- Exercise description: For the listing beneath, state how many lines contain the string "options". Give the number by itself.

- The input:
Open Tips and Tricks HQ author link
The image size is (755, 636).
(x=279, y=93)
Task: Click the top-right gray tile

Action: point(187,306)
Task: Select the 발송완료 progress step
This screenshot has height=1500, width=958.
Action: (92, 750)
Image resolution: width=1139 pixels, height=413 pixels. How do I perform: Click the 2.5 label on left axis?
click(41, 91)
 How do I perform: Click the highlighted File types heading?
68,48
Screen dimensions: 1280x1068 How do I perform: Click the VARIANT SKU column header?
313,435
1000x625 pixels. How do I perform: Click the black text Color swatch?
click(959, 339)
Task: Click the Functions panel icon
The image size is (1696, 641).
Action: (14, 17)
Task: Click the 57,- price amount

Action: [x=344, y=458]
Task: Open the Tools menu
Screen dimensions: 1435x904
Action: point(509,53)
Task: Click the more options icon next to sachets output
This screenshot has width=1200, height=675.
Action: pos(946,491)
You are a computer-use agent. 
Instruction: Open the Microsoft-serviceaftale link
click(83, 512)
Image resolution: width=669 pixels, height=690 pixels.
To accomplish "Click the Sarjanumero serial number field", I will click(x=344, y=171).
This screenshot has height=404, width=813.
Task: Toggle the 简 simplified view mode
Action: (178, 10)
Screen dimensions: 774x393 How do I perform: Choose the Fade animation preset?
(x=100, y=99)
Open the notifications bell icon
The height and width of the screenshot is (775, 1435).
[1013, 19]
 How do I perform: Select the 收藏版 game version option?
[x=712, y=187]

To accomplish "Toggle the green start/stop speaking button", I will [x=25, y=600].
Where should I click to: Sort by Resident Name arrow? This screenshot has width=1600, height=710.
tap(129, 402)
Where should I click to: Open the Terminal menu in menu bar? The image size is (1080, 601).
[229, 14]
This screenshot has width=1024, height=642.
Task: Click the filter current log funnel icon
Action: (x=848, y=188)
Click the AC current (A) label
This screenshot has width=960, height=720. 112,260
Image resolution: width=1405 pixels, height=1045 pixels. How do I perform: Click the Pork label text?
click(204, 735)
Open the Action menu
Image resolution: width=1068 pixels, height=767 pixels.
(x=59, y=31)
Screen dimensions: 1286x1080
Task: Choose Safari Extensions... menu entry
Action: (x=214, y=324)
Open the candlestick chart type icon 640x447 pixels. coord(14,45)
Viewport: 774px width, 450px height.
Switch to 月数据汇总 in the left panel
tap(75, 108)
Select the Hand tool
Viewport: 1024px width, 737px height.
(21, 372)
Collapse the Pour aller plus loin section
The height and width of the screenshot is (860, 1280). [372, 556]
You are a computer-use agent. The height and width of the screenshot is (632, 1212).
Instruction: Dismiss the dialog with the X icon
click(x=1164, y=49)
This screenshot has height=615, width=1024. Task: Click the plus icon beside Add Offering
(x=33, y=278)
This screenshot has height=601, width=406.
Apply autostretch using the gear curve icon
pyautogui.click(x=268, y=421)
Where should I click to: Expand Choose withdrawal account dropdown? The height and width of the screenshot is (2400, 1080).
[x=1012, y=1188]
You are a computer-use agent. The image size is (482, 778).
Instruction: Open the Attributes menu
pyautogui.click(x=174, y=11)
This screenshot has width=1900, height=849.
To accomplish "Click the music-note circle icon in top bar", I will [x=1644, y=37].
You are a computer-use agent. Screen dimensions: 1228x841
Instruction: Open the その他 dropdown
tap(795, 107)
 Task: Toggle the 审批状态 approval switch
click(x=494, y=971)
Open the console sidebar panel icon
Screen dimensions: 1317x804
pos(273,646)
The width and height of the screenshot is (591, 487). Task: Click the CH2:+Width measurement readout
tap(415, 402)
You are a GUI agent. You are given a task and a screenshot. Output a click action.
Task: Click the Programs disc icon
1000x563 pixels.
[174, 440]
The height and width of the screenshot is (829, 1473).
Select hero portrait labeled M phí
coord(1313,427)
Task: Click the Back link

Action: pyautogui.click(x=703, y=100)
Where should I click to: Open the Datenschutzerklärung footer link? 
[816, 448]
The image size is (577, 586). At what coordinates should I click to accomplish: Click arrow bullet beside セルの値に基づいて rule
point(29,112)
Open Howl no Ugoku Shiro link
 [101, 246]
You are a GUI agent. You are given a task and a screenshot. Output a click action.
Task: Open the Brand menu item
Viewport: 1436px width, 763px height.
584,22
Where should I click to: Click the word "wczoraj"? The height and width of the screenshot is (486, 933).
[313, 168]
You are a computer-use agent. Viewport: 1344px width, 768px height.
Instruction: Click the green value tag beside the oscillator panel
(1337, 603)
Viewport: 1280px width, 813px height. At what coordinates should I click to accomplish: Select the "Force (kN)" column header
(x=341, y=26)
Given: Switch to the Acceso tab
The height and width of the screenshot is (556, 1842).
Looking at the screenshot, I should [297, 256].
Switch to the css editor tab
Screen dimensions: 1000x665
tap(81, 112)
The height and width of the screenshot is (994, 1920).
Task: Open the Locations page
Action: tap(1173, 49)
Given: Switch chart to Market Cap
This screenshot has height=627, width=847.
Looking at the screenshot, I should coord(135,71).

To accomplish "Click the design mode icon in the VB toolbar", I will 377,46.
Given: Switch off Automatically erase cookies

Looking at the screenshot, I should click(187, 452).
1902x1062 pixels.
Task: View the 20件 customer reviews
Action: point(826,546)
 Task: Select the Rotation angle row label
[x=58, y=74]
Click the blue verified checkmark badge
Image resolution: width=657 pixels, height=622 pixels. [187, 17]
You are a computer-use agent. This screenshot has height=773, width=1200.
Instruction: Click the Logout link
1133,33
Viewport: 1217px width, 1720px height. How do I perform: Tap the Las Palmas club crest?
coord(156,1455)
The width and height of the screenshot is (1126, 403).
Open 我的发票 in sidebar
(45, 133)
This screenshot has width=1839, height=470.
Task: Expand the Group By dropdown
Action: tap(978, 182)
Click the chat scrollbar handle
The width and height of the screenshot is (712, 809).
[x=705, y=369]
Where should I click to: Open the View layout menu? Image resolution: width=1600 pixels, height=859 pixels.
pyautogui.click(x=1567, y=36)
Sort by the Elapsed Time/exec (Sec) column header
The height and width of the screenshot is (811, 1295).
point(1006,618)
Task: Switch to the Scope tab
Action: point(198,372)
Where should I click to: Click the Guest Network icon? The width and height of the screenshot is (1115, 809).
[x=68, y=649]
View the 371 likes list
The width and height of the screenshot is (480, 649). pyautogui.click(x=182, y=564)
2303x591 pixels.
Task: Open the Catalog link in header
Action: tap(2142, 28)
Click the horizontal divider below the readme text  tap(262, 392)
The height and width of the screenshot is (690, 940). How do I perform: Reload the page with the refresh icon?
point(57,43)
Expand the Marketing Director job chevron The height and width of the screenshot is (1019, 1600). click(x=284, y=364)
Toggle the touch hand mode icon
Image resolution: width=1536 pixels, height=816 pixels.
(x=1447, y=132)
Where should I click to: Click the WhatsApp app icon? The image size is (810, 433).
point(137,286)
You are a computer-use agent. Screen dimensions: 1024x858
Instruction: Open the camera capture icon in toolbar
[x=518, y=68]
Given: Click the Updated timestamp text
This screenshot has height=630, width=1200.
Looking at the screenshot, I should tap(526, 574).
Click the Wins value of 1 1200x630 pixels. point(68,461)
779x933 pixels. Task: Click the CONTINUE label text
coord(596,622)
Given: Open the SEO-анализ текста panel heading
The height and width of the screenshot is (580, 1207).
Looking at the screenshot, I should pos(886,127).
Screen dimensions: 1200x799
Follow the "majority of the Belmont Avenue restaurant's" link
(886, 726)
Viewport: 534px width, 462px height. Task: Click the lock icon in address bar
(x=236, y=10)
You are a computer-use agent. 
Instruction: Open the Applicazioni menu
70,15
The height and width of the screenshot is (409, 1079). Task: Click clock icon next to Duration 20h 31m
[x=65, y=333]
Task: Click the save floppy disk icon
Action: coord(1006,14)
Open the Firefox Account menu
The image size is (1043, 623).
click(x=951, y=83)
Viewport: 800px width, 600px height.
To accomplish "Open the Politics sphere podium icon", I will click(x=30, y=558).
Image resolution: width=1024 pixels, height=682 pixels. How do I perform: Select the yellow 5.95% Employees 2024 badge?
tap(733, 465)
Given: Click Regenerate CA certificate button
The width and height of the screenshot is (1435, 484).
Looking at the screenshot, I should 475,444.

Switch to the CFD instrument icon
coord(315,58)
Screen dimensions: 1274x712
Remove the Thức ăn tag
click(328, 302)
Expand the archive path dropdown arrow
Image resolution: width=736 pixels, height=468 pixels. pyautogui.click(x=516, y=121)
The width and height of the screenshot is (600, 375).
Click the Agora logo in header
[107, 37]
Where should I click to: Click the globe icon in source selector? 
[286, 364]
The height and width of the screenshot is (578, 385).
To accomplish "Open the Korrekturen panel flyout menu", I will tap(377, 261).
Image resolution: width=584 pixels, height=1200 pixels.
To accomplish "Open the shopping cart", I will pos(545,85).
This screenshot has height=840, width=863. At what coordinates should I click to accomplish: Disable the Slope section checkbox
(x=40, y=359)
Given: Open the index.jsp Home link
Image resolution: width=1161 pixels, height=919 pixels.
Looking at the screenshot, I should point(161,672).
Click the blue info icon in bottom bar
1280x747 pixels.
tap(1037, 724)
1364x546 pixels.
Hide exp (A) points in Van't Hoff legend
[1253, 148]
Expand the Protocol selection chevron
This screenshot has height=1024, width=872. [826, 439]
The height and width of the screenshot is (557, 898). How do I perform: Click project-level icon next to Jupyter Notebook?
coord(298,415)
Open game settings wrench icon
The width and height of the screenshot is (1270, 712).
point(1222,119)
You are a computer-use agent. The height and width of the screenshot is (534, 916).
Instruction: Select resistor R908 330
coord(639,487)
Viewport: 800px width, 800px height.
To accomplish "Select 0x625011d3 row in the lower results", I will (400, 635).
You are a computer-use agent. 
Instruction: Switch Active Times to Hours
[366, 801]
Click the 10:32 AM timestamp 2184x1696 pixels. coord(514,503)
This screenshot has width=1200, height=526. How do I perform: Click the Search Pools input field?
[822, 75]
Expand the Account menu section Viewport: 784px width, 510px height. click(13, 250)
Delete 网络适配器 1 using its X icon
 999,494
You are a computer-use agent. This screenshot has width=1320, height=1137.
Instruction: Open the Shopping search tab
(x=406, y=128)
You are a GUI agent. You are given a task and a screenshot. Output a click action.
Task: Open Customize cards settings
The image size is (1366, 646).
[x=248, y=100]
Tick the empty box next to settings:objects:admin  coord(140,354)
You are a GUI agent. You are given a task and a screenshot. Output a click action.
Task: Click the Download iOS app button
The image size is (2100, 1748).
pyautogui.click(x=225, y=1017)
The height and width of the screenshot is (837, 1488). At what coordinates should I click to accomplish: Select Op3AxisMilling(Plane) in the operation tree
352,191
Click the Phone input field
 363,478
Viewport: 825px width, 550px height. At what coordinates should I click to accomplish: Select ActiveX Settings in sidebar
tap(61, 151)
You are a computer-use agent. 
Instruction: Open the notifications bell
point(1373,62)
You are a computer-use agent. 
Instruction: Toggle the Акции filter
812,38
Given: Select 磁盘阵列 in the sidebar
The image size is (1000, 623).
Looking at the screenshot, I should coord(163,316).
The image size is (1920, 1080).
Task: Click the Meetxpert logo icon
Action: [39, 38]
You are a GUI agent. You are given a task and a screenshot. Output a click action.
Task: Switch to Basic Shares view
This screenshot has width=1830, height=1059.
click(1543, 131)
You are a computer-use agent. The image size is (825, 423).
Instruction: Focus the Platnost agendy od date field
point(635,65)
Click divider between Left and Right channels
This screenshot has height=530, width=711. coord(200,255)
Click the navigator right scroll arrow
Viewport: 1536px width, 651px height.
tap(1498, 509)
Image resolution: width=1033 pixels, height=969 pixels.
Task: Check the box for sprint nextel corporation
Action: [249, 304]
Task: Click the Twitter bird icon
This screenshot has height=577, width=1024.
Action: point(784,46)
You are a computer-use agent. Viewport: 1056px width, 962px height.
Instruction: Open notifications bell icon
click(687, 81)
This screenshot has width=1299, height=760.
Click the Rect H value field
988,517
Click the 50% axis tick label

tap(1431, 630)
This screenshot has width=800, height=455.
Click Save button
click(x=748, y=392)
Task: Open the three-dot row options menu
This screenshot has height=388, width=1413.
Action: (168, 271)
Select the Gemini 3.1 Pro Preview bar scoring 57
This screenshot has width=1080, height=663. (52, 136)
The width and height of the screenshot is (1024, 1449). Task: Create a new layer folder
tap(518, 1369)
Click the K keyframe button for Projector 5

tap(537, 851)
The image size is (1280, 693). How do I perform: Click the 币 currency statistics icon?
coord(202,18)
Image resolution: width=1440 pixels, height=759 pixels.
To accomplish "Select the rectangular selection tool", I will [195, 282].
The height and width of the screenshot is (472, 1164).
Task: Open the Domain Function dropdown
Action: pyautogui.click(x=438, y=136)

- Solution for this exercise: 2